Dubai

Dubai at night

Oppulance isn't something that Stephanie and I are too familiar with, but that could all change come September when we finally find out just where Mum and Dad will be sending us on our first voyage as Mr and Mrs.

Due to the inevitable future loss of income to the Emirate state from it's oil production, Dubai is looking to the future and how to ensure that it remains ahead of the rest of the world in earning income. Dramatically investing upon the thriving tourist industry has seen a boom of construction projects not seen anywhere in the world. Dubai has also understood that quantity is nothing without quality and have strived for perfection in everything that gets the planning departments approval, nowhere more so than the Burj Al Arab, a place where one thing is for certain. Unless Mum and Dad have been secretly hoarding millions of pounds in their underwear drawers is that we won't be staying at the the worlds only seven star hotel, although it's a place which must top our list of "to do's".

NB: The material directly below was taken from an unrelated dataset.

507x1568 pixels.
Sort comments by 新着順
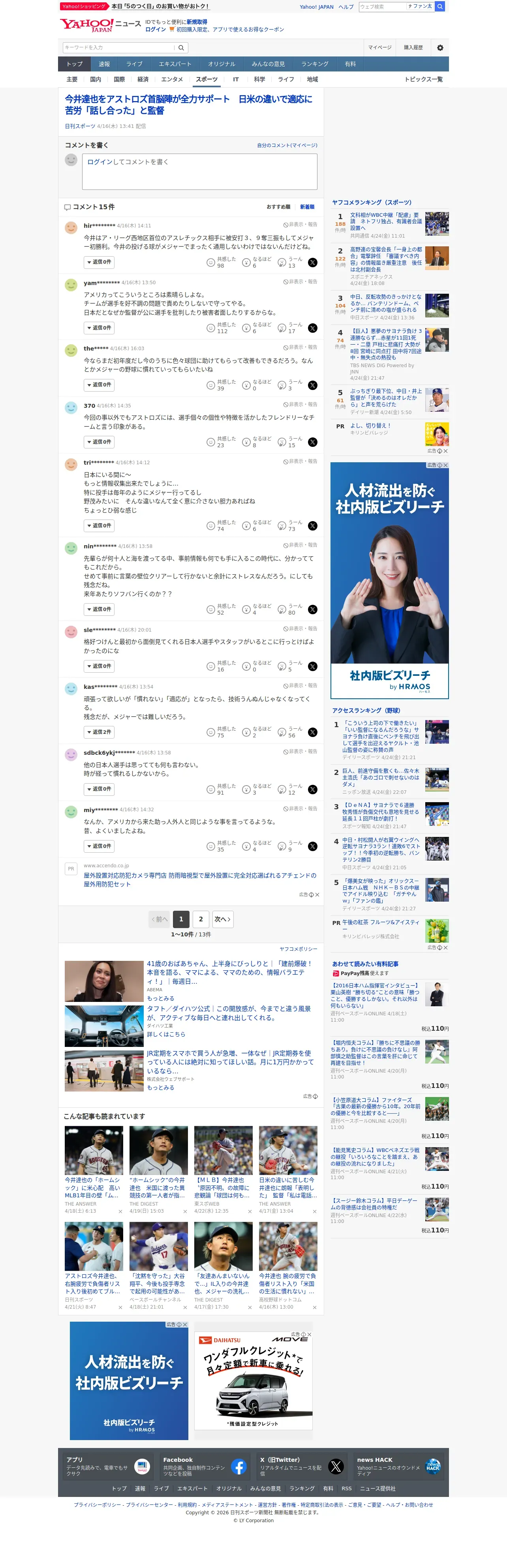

In fact, like Antigua, we could easily lay upon the beach all day for a week, but we'd be depriving ourselves of some of the worlds most unique sites and experiences.  For example, something like twenty of the top two hundred tallest building in the world are situated in Dubai, with plenty more on the radar, including the current worlds tallest - the Burj Khalifa.  The building itself stands at a staggering 2,717ft tall, which is only 500 feet less that the UK's highest mountain and has an observation deck at floor number 124, another place to certainly visit - if we are feeling brave enough!

Not only are supertall hotels, offices and residential buildings occupying what until very recently was wide expanses of desert, the Emirati are also expanding into and under the sea. Huge swathes of land have been deposited or dredged from the sea to create palm shaped archipelago's, or little islets which combine to look like a view of the earth from above. If that wasn't enough, the next architectual boundary looks set to be broken with the worlds first underwater hotel, the Hydropolis, which is pure science fiction becoming stark reality.

So if it's not the world tallest, or the worlds only seven star hotel we'll be in the worlds largest shopping centre or the worlds largest indoor snow dome or lazying around a river at one of Dubai's waterparks. In fact we could venture out down the road and pop into another one of the states that make up the United Arab Emirates, Abu Dhabi. A month before the last race of the Formula One season we could pop into Yas Marina and have a track day, although we'd be slightly too early to visit the new Ferrari Formula One theme park, which opens at the beginning of October. Plenty more to see and do indeed!

In fact, being on our honeymoon I can see how it would all unfold. Stephanie, laying on her sunbed, drinking her non-alchololic cocktail, reading her Jordan bestseller with her feet in the warm Gulf sea, whilst I, facing the other way looking at the cranes admiring the slipforms and steel strusses providing strength in the crossbeams. Afterall, I have a secret obsession with all things construction so we'd both be in our element.

Looking at September temperatures in Dubai, I may actually have been a tad premature. The highest recorded temperature has been 48° which is about 38° more than is physically humanely withstandable. After all the research and things to see, we'll only end up venturing as far as our hotel lobby!

With Dubai being the second place on my Mum and Dad's list, a place we never envisaged being there, we look longingly at the European destinations that we first thought of, which is where I'm heading now, but, you'll have to wait for that, I need to read all about it first.